リップルの傘下に入ったシーガイアは、大規模な人員削減をしても、いつまでも赤字を垂れ流し続けていた。実は、その元凶は、リップルが送り込んだ経営陣にあった。シーガイアの元社員が証言する。

「施設の運営を任されたスターウッドグループ(アメリカのホテルチェーン)から外国人幹部が約30人来日し、同時に同じ数の秘書兼通訳を雇いました。この通訳が日本人トップより高い給料をもらっていた。厳しいリストラに耐えながら頑張っていた有能な日本人社員が、呆れ果てて次々と会社を去ってしまった」

河原と中村の2人が去った遠因に、「安易な外国人トップの起用」があることは間違いないだろう。

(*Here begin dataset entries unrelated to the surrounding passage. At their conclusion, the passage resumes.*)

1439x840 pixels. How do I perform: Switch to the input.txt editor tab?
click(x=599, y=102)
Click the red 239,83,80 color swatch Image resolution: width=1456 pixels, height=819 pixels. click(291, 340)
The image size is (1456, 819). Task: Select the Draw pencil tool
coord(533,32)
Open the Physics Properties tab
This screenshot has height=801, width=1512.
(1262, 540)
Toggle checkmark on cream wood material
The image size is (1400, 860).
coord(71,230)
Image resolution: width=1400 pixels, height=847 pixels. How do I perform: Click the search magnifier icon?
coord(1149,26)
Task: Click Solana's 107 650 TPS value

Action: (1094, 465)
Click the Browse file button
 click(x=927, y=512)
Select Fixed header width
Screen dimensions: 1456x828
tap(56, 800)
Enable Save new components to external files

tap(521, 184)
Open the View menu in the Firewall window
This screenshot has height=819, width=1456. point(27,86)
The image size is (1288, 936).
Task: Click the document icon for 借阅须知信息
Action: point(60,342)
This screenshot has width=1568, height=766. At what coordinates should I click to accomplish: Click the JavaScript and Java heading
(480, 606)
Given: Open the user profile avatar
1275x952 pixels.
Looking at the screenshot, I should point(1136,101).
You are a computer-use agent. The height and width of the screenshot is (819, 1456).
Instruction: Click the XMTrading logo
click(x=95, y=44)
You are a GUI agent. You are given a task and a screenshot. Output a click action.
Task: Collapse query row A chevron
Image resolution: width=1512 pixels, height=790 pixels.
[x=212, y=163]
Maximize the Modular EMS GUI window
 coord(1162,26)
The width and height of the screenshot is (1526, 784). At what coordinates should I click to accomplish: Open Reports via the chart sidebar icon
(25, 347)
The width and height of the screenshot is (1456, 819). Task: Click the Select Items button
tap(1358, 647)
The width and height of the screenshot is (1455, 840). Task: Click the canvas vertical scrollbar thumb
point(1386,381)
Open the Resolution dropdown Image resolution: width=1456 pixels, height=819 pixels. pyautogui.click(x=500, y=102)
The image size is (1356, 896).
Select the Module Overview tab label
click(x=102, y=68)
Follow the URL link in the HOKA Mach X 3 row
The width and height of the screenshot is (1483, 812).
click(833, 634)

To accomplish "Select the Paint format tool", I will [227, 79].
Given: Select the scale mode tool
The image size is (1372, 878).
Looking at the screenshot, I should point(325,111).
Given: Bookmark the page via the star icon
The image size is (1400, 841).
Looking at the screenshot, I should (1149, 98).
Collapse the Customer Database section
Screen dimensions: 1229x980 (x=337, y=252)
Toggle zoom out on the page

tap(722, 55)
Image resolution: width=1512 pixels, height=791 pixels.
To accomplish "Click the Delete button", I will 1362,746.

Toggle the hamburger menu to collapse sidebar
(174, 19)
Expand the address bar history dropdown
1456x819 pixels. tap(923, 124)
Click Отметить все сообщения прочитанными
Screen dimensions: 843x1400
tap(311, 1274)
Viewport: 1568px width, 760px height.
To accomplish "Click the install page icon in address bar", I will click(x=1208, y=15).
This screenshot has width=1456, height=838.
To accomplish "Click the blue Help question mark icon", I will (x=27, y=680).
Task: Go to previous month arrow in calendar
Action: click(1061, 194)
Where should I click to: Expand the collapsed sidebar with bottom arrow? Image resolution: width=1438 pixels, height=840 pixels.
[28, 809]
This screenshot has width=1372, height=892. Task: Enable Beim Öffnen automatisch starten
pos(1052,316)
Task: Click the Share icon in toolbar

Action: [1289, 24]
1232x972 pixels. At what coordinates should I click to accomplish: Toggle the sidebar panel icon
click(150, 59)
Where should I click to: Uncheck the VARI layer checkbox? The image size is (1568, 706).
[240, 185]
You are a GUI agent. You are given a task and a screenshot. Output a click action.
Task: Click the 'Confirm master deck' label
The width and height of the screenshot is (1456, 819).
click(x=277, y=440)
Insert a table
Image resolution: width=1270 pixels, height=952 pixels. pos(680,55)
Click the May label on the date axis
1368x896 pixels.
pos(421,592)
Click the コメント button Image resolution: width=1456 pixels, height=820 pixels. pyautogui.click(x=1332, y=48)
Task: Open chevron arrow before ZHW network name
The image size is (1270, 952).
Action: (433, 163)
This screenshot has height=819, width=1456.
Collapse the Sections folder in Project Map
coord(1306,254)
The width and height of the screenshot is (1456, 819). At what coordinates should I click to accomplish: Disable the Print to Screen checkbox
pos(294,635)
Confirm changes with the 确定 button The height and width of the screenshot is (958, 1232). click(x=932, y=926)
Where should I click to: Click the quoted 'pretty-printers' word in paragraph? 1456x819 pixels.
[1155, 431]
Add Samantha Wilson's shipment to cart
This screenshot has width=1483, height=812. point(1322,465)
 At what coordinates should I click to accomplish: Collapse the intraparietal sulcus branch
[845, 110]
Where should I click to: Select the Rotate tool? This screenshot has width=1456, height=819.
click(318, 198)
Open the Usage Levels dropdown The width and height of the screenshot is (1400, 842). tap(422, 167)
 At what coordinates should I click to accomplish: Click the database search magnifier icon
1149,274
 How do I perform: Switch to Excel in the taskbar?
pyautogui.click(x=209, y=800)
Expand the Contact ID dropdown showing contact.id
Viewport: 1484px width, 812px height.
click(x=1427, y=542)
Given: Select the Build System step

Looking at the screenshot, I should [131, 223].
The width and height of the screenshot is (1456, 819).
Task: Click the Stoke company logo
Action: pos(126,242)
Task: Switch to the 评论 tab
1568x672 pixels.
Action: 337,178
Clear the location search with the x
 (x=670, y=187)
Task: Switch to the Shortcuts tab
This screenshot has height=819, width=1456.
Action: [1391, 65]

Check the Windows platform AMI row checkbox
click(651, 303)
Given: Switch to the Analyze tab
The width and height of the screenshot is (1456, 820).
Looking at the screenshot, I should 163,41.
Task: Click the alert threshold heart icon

「コリンズの手法は一言で言えば、〝植民地的〟なのです。コリンズは、自分が理解できる自動車部品会社には日本人をトップに置きましたが、他の業種では外国人しか信用しなかった。日本人社員には、投資が成功した際のインセンティブについても明確な契約がなく、報酬はコリンズの胸先三寸で決まっていた。日本人はバンカーと見なされず、〝通訳兼使用人〟のように扱われていたのです」(リップル元社員)

リップルはもう一つ重大な失敗をしていた。それは、「ハゲタカ批判」を積極的に払拭しなかったことだ。「群馬県の自動車金型世界最大手オギハラの買収に失敗し、ダイエーの福岡三事業もコロニー・キャピタルに奪われた。

「この2つのディールは、リップルの提案のほうが相手企業に有利だったにもかかわらず、〝ハゲタカ〟のイメージが強すぎて、地元の財界から拒絶反応が起きたようです」(外資系ファンド幹部)

資本と人材を投入し、経営再建していたリップルがハゲタカファンドでないことは明白だが、コリンズ自身も、小誌の取材にこう答える。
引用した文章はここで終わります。